Sædding is a district of Esbjerg in southwest Jutland, Denmark, some 5 km northwest of the centre and 5 km southeast of Hjerting.

==History==
Once a village, Sædding (originally Sæthum, later also Sæddæn) has now become a district of Esbjerg. In the 1970s, a large Viking village was discovered in the northern part of Sædding covering 3.5 ha. In the central area, there were six or seven farmhouses surrounding an extensive open area measuring 150 m by 30 m. The main buildings, up to 55 m in length, were accompanied by smaller structures including workshops for weavers and smiths. In all, there were 115 farmhouses, 75 workshops and seven wells. The village had existed for some 200 years until the 11th century. One of Denmark's oldest Christian crosses crafted in bronze was found at the site.

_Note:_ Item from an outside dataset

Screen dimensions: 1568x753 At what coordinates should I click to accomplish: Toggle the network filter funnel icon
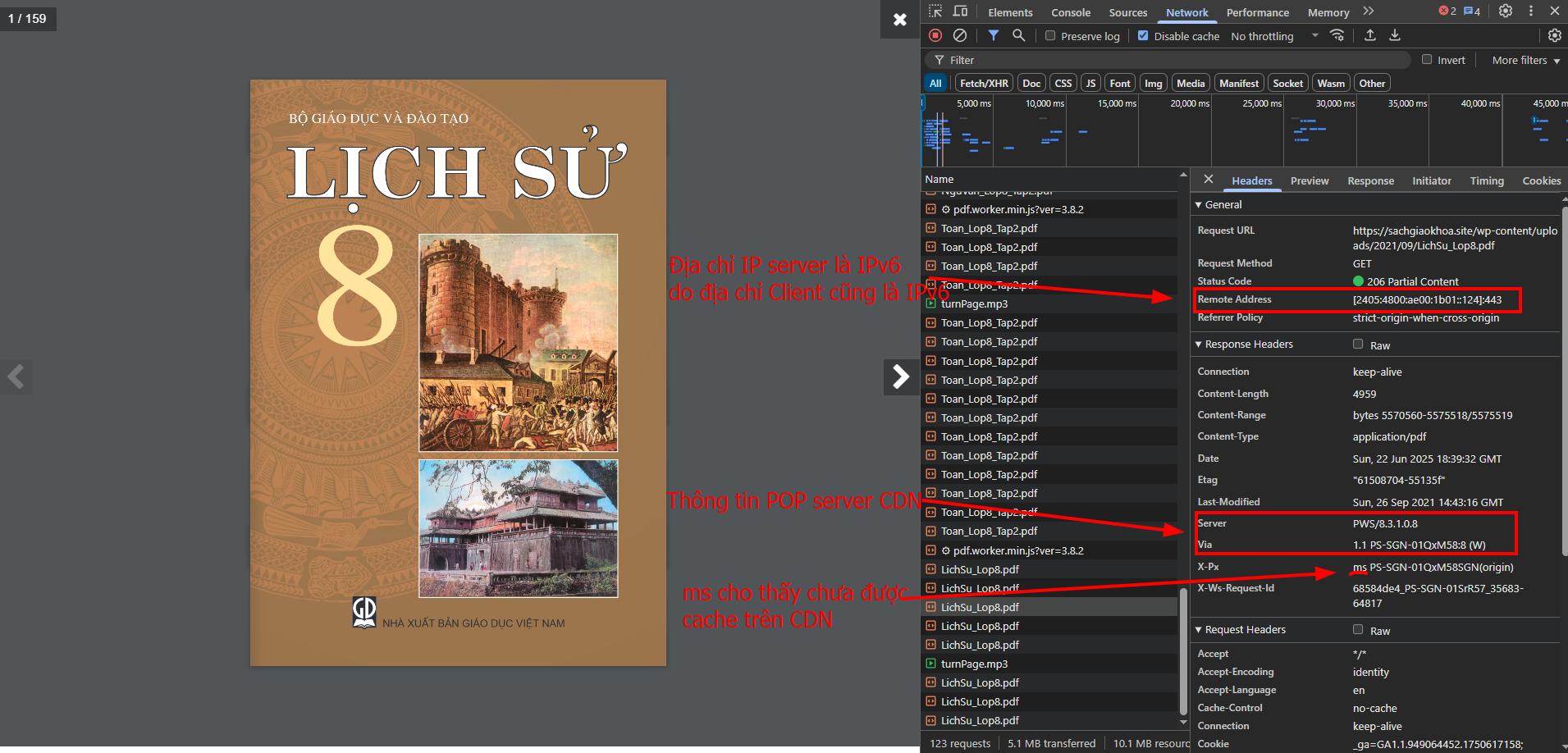point(993,35)
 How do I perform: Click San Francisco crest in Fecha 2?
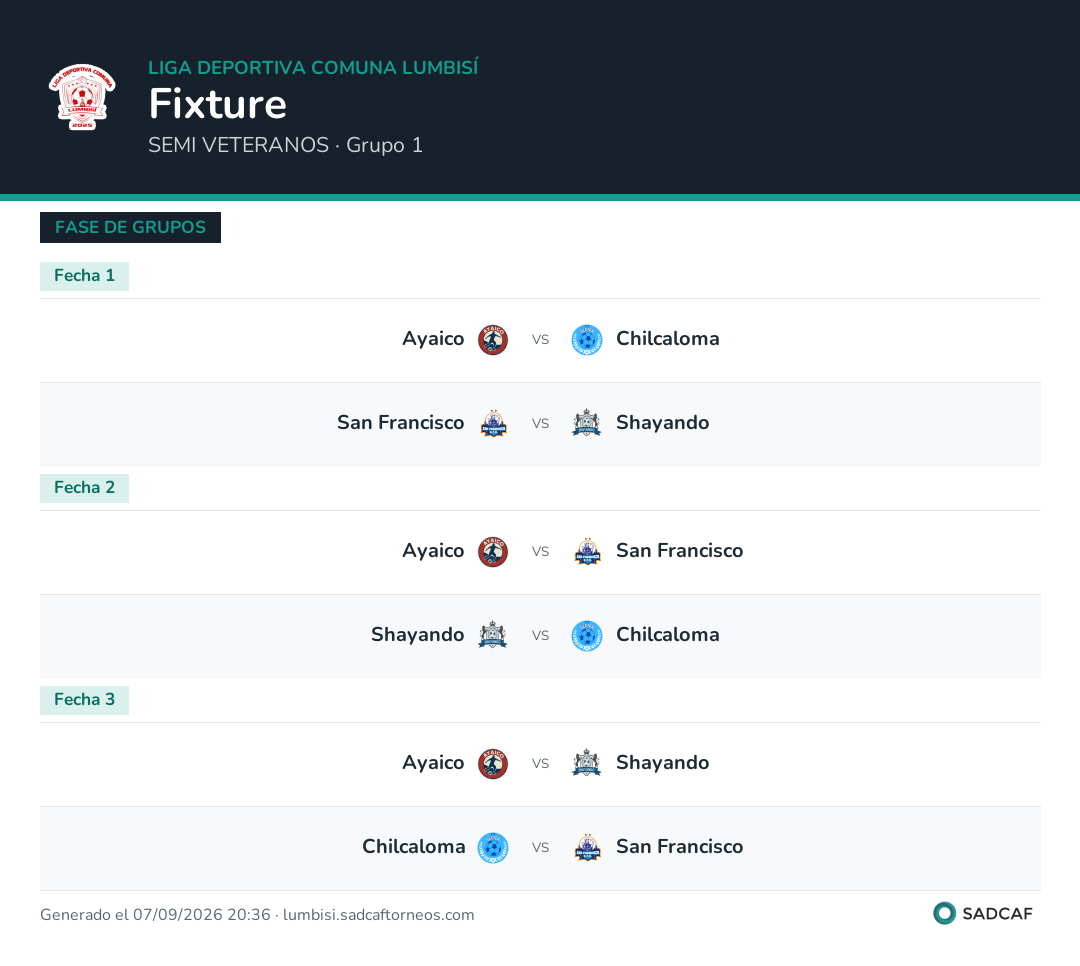click(587, 552)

In 1688, when the first data were collected under Christian V, there were ten farms and four houses in the village. In 1801, there were 113 inhabitants, in 1890, 171. Sædding Lighthouse came in 1872 with the development of Esbjerg Harbour.

Until the beginning of the 1950s, Sædding remained a small village with a few hundred inhabitants. Work on Sædden Church began in 1977 and was completed in July 1978. In August 1978, Sædding was separated from Guldager as a parish in its own right with some 12,000 inhabitants.

==Sædding today==
Sædding has a shopping centre (Sædding Centret) established in 1977 which includes a library. The sandy beach (Sædding Strand) beside the Men at Sea monument and the Fisheries and Maritime Museum, Esbjerg is suitable for bathing.